The positive side of reading a biography is its potential to inspire.  We see another human working away who finds answers, takes actions, who receives benefits, or overcomes obstacles in some manner we wish to emulate or fate grant us. We want what they have. Maybe not all of it, especially the part about suffering or travails.

Last night I saw the last minutes of a multi-part series on Frank Sinatra. It contained rare photos and films, and voice overs of those who knew him and had spent some time traveling his life’s road. The presentation, of course, made everything about Frank appear fascinating. Even Frank’s downturns and blemishes looked heroic, meaningful, poetic, or at least colorful. The director moved us through a dozen emotions. There was:

-nostalgia,
-cheering,
-sadness at Frank’s retirement,
-elation at his return out of retirement,
-grief over his passing, and
-rejoicing at his triumph over poverty and non-fame to riches and power in New York, NY.

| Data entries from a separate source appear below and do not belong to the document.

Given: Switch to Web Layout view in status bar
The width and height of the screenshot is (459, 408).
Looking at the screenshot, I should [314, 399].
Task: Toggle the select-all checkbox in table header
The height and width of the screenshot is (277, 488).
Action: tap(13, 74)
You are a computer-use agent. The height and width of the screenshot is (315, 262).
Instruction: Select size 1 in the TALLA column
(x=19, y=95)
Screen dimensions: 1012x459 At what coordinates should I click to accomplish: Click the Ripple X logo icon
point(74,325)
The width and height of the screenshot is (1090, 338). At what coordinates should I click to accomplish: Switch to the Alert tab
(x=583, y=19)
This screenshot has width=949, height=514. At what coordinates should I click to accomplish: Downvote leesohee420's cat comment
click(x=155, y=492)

Fun stuff and a great dopamine rush.

Stepping back from this experience, I can see something hidden in this biography and the many others I have enjoyed. My inner critic detects fodder for self-judgement. How in the world can my life ever stack up to, not so much to Frank Sinatra, but to any creative person?

My inner critic finds my story wanting.  In comparison with biographies, I always come out: smaller, drab, undisciplined, untalented, with darn few crescendo moments to speak of and with no future mourners or current fan base.

What started as a source of inspiration contains the undoing of my creative self-image and project motivation. My inner critic is happy, but I’m not.

Biographies are stacked against us because they are poetry and art and not reality. “Wait a minute, they used real facts and figures. They didn’t make anything up.” That’s true, but poetry and art do something to facts and figures. Nothing wrong with that. That’s the power of the arts.

Biographers sort and choose what best fits their writing goals.
Biographers develop a story or narrative arc.
Biographers look at a person’s life from 10,000 feet.
Biographers usually know how things are going to work out.
Biographers think they can reduce complexity to simple cause and effect
Biographers match a person’s life events and character to transcendent archetypes.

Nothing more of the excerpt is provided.